Diretora-executiva da Girl Up Brasil

Marina Helou

Deputada estadual (Rede-SP) e membro do Conselho de Ética e Decoro Parlamentar da Assembleia Legislativa de São Paulo

"São fáceis porque são pobres." O deputado estadual Arthur Do Val (sem partido-SP) reagiu ao vazamento dos áudios que contêm este e outros absurdos como que flagrado em alguma espécie de travessura, coisa de moleque. Mas a realidade é que suas palavras traduzem com precisão a crueldade com que o mundo trata as mulheres.

Mulheres não têm poder, protagonismo, representatividade.

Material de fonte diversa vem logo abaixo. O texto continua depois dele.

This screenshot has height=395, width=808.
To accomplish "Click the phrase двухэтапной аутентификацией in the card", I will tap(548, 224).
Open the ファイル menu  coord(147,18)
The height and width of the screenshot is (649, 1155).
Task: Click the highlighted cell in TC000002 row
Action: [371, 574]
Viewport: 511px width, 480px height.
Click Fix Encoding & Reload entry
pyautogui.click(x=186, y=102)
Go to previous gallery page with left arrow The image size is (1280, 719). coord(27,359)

Na guerra e fora dela, na Ucrânia e no Brasil, nas ruas e nas Casas Legislativas, mulheres toleram toques não consentidos, engolem comentários supostamente elogiosos, transam com quem não querem, são ameaçadas de estupro, fotografadas e expostas em sua intimidade. Faltou dizer que a nossa miséria depende de homens como Arthur. O estarrecedor na fala do deputado é precisamente essa revelação: trata-se de um homem cujo prazer deriva da pobreza das mulheres.

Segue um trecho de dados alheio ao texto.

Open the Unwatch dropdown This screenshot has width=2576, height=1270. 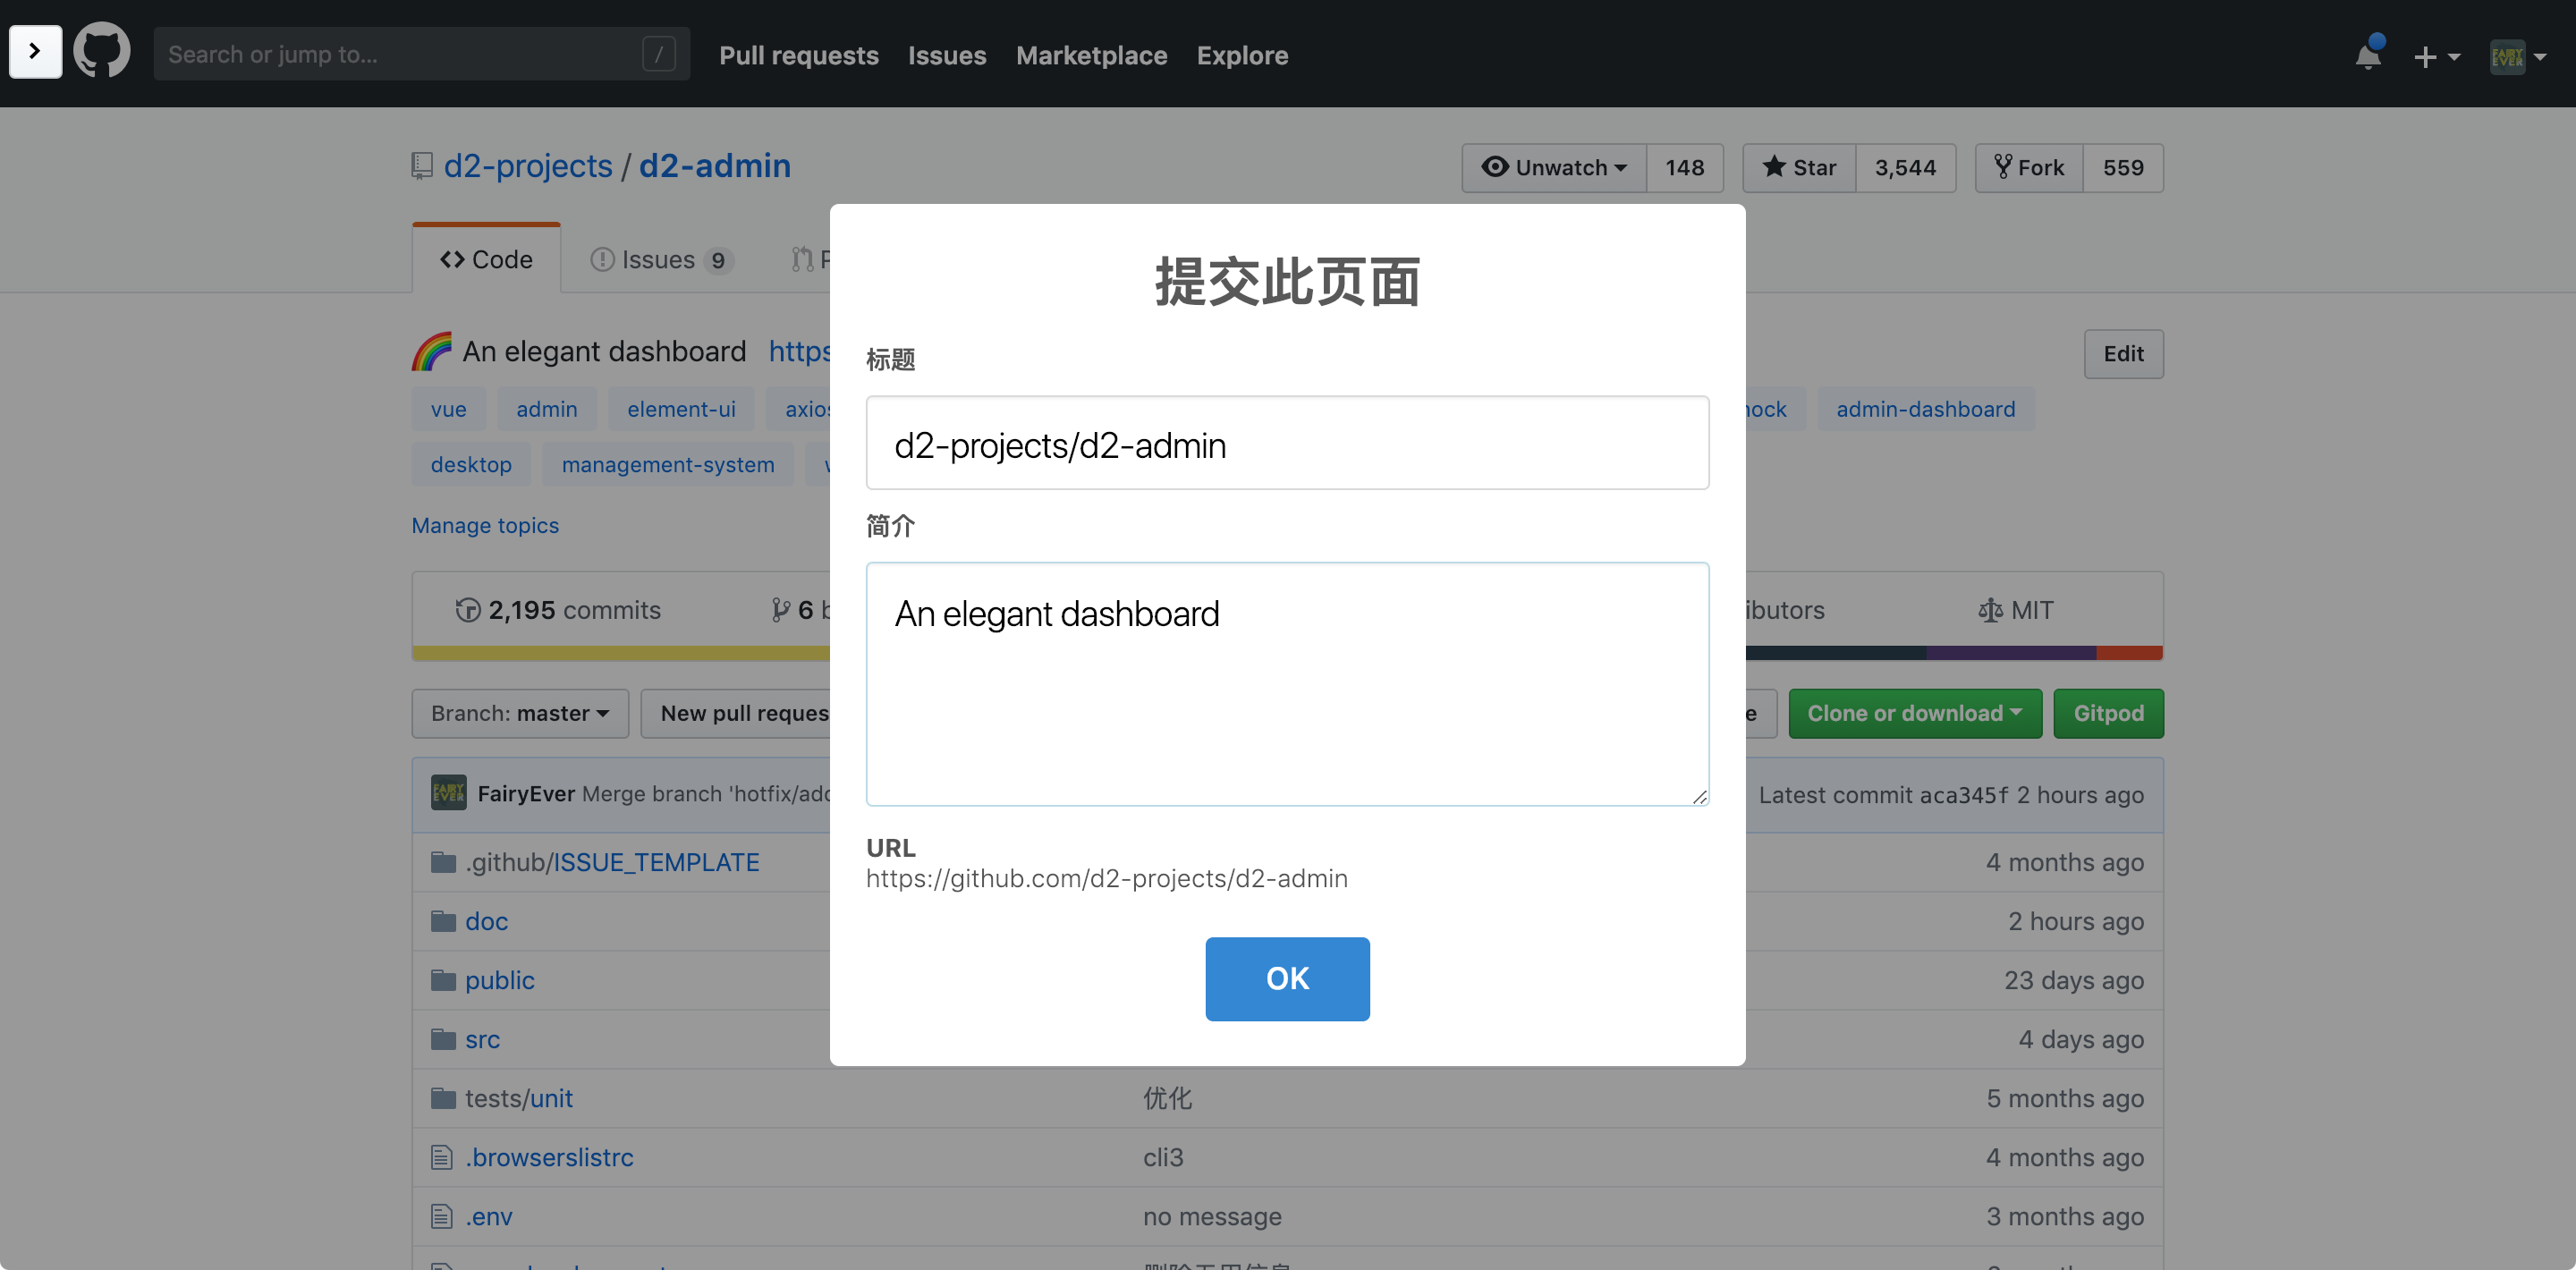pyautogui.click(x=1554, y=168)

Homem aparece gravando o vídeo, como se fosse uma selfie, à noite
O deputado estadual Arthur do Val (sem partido-SP) em trecho do vídeo que gravou na fronteira entre a Ucrânia e a Eslováquia - Reprodução Youtube

O ex-integrante do MBL (Movimento Brasil Livre) e seus defensores tentam colocar o foco do debate no caráter privado dos áudios. Renan Santos, parceiro de viagem de Arthur à Ucrânia, ousou levantar o dedo e bradar, entre chiliques e perdigotos, que vamos perder "nosso melhor deputado" por causa de meras palavras.

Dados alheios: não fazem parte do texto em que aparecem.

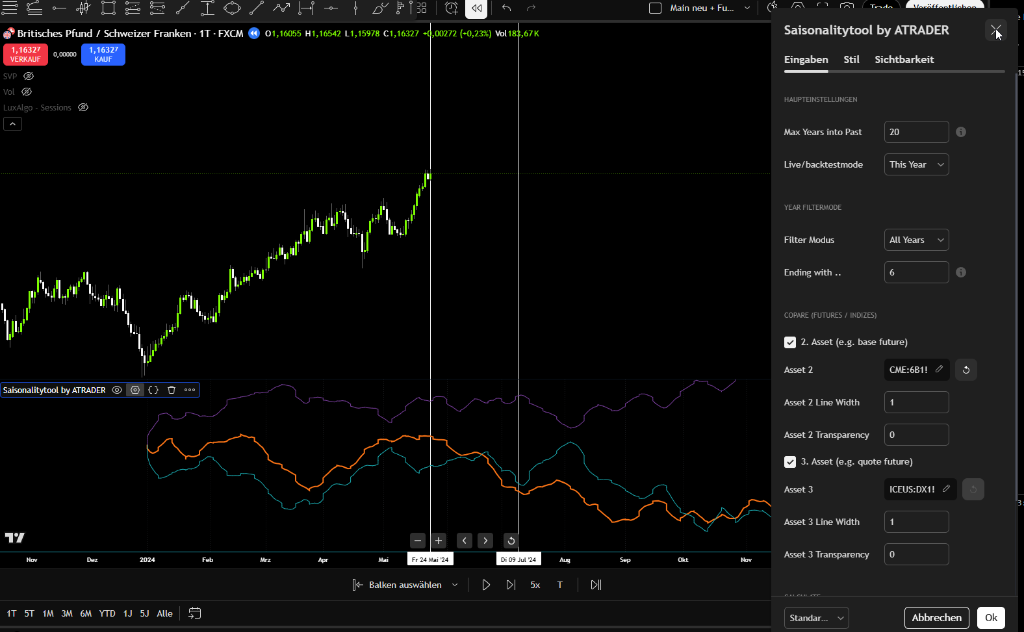Reset Asset 2 symbol with refresh icon
The height and width of the screenshot is (632, 1024).
pyautogui.click(x=966, y=370)
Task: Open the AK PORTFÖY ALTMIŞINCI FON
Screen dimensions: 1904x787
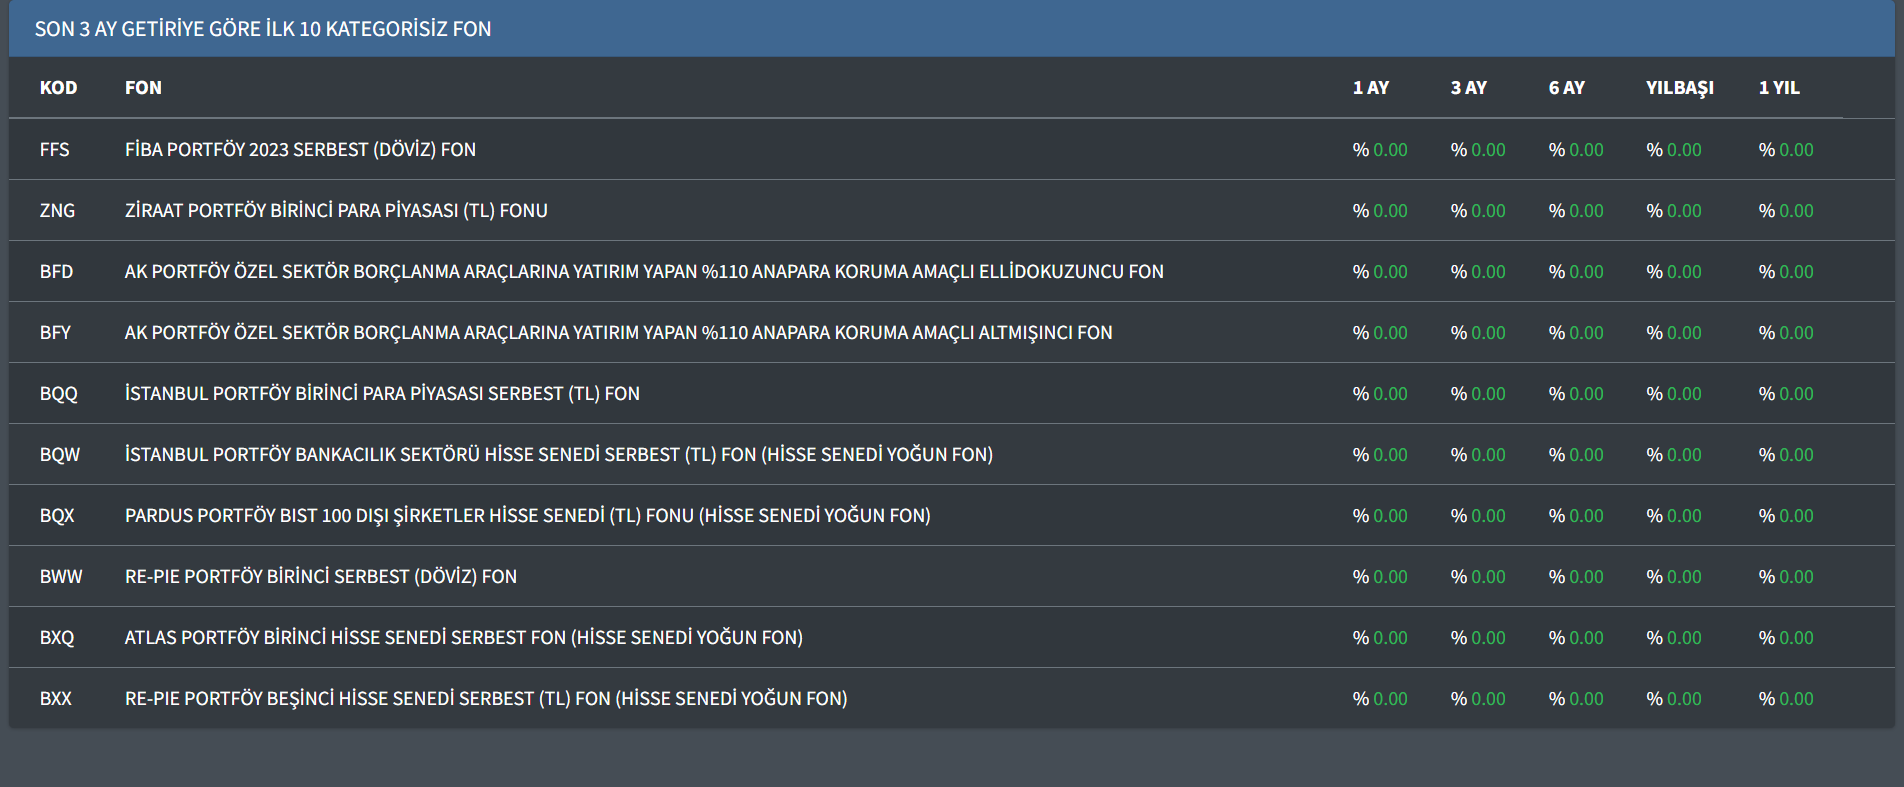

É preciso explicar, já que os companheiros de farra carecem de envergadura moral para entender. Não é sobre falas, é sobre a mais absoluta falta de empatia. Nem no meio de uma guerra Mamãe Falei consegue ser algo além de um protótipo de macho alfa. Ao enxergar refugiadas ucranianas como objeto sexual, ele ofende a todas, porque ser mulher é conviver com a ameaça da humanidade negada.

"Se encontro na rua, soco até ser preso", retuitou o ator José de Abreu sobre a deputada federal Tabata Amaral (PSB-SP). "Só não te estupro porque você não merece", vociferou o hoje presidente da República à também deputada Maria do Rosário (PT-RS).

Em 2021, a ex-deputada e candidata à Vice-Presidência Manuela D’Ávila (PC do B-RS) denunciou ameaças de estupro contra sua filha de cinco anos depois que fotos da criança vazaram. No mesmo ano, o deputado estadual Fernando Cury (sem partido) foi flagrado pelas câmeras da Assembleia Legislativa de São Paulo e responde agora criminalmente por importunar sexualmente a colega Isa Penna (PC do B-SP). Até quando trataremos assim nossas representantes?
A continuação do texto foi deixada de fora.